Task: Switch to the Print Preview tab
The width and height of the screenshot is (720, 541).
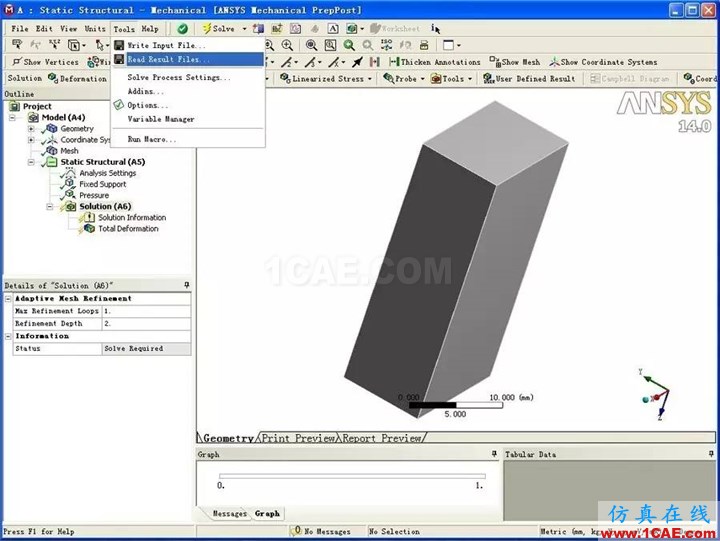Action: (x=298, y=438)
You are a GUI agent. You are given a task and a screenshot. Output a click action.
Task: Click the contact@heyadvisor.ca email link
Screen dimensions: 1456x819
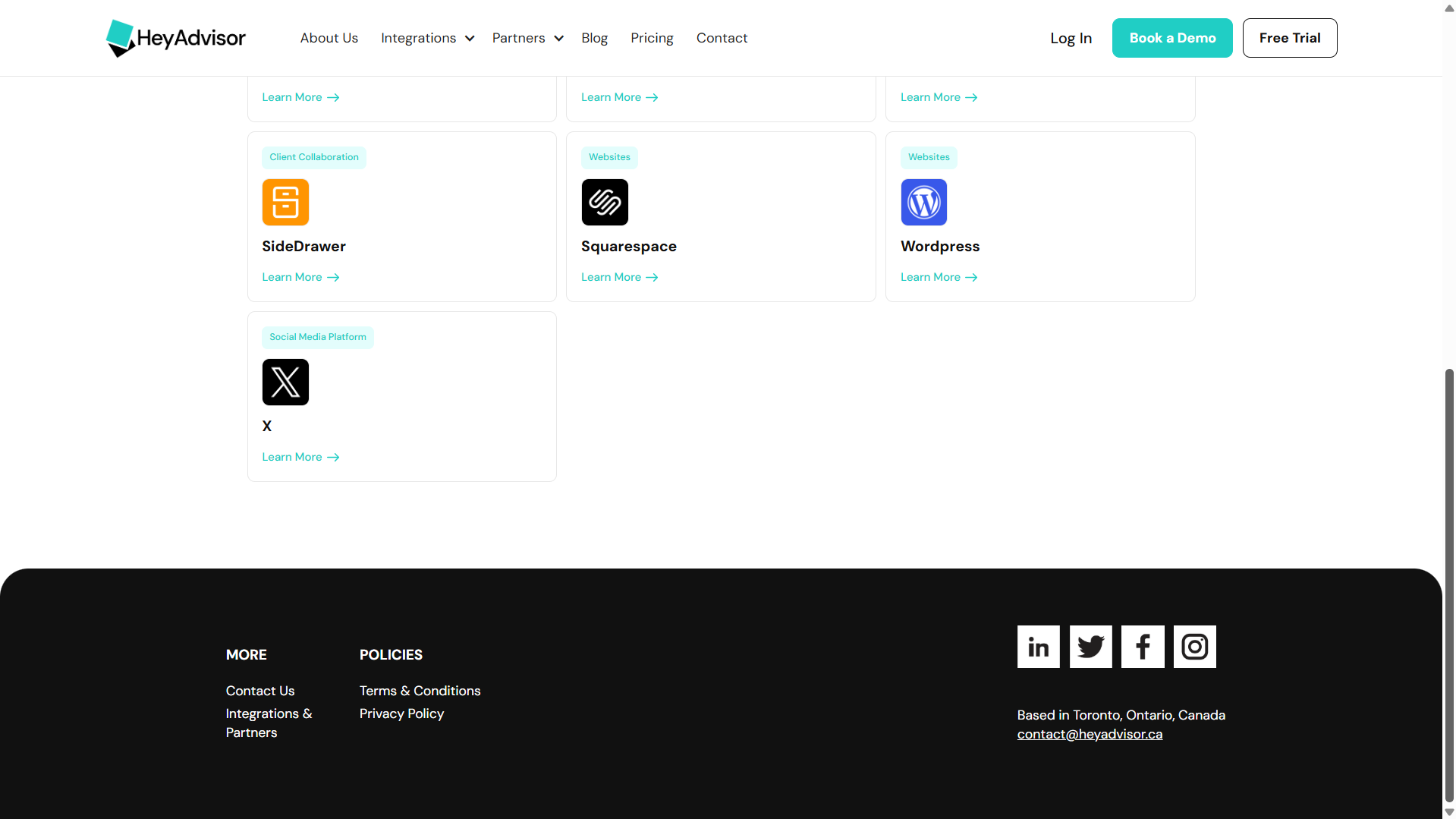[1090, 734]
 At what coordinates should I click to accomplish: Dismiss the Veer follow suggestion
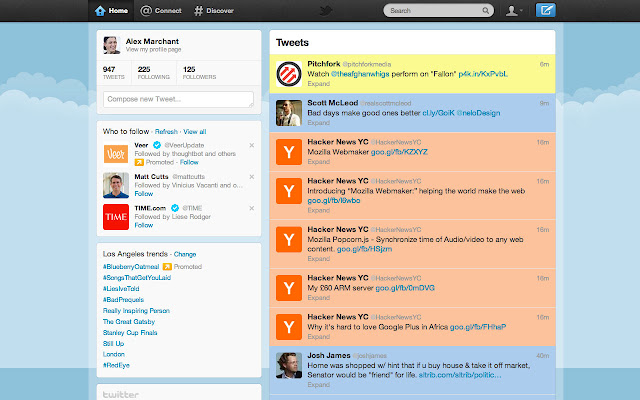point(251,146)
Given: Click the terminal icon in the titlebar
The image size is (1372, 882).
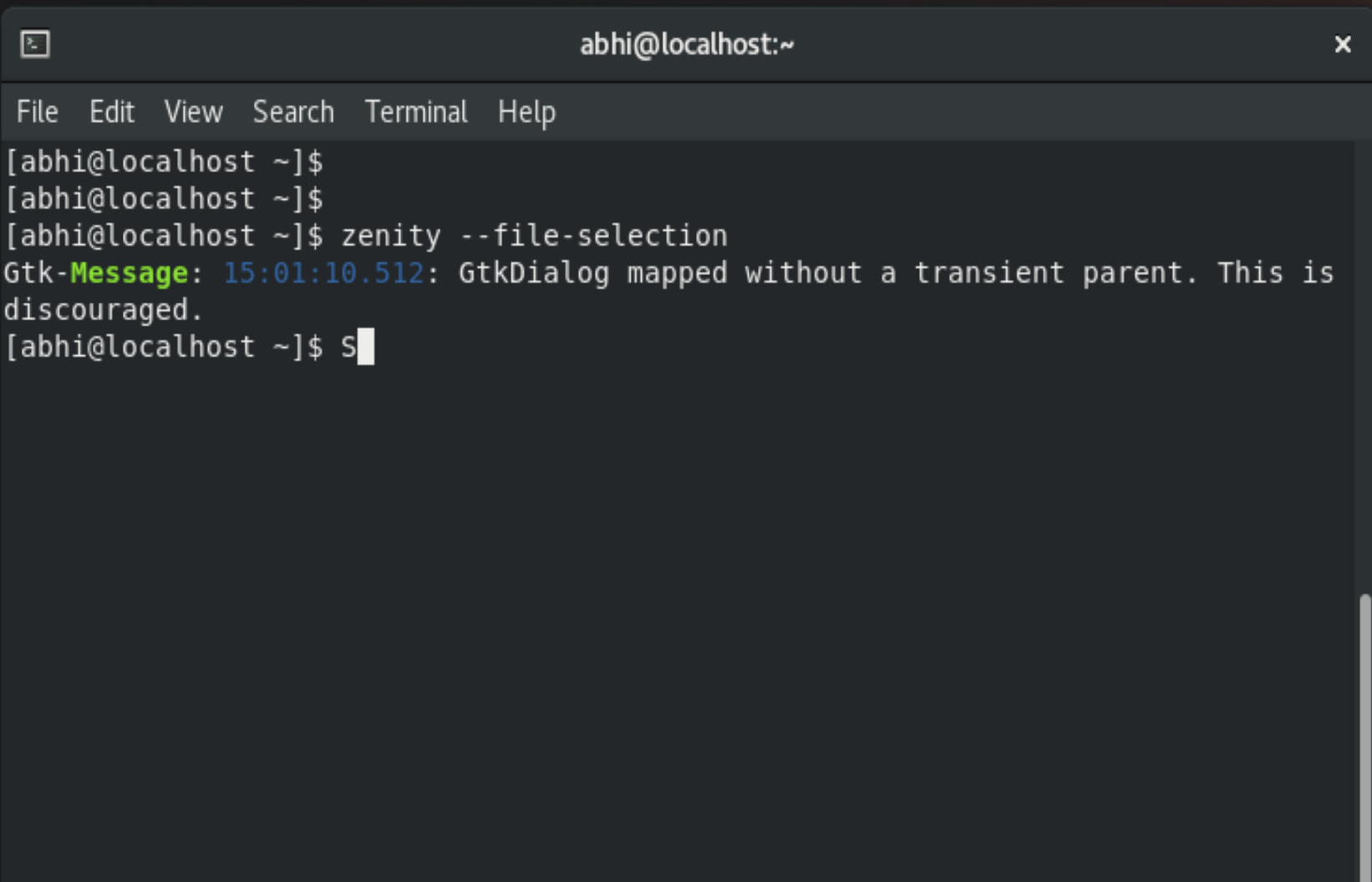Looking at the screenshot, I should click(33, 43).
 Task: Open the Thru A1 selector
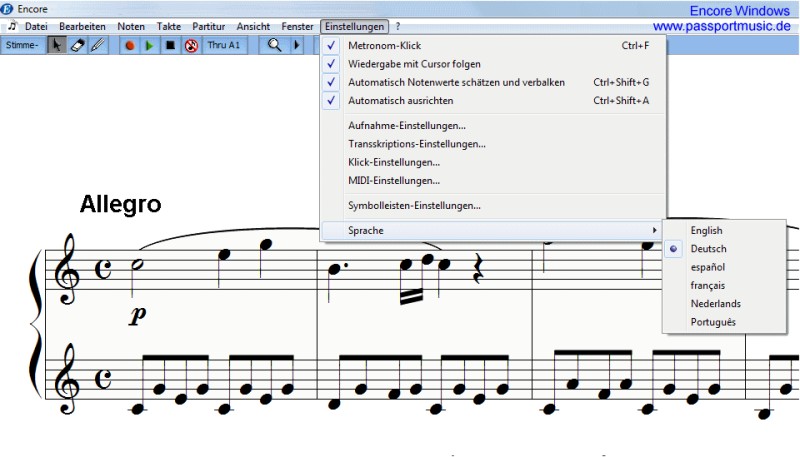coord(224,45)
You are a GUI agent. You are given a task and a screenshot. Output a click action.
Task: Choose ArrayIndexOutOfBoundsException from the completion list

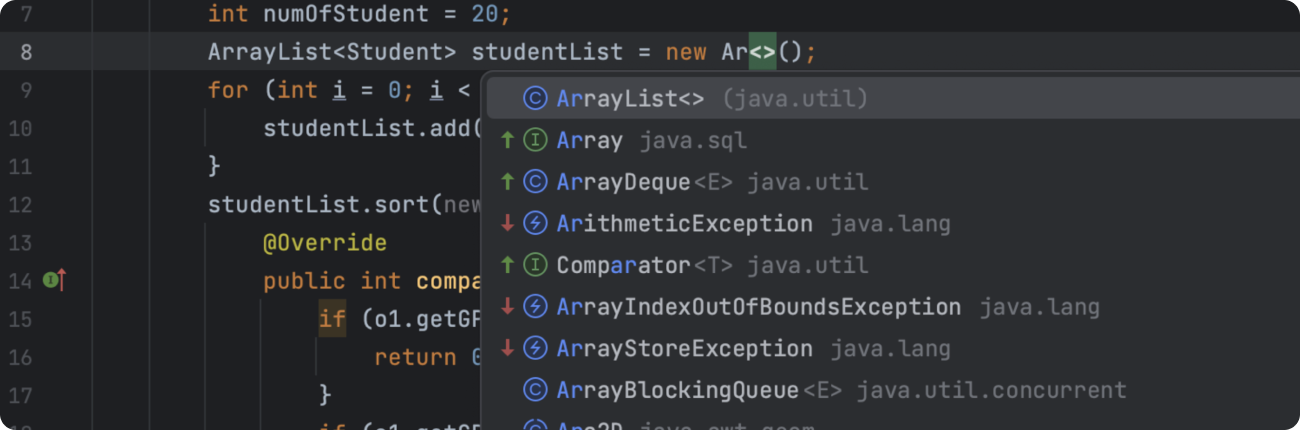click(x=758, y=307)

TO DO
Give back every entry in full, exactly as written, with no picture included.

ANSWER SPACE
Task: Switch to the Print Preview tab
The width and height of the screenshot is (720, 541).
Action: (x=298, y=438)
You are a GUI agent. You are given a task and a screenshot. Output a click action.
Task: Click the contact@heyadvisor.ca email link
Screen dimensions: 1456x819
[1090, 734]
 At what coordinates should I click to accomplish: Dismiss the Veer follow suggestion
point(251,146)
Given: Click the terminal icon in the titlebar
The image size is (1372, 882).
Looking at the screenshot, I should click(33, 43).
 Task: Open the Thru A1 selector
coord(224,45)
You are a GUI agent. You are given a task and a screenshot. Output a click action.
Task: Choose ArrayIndexOutOfBoundsException from the completion list

click(x=758, y=307)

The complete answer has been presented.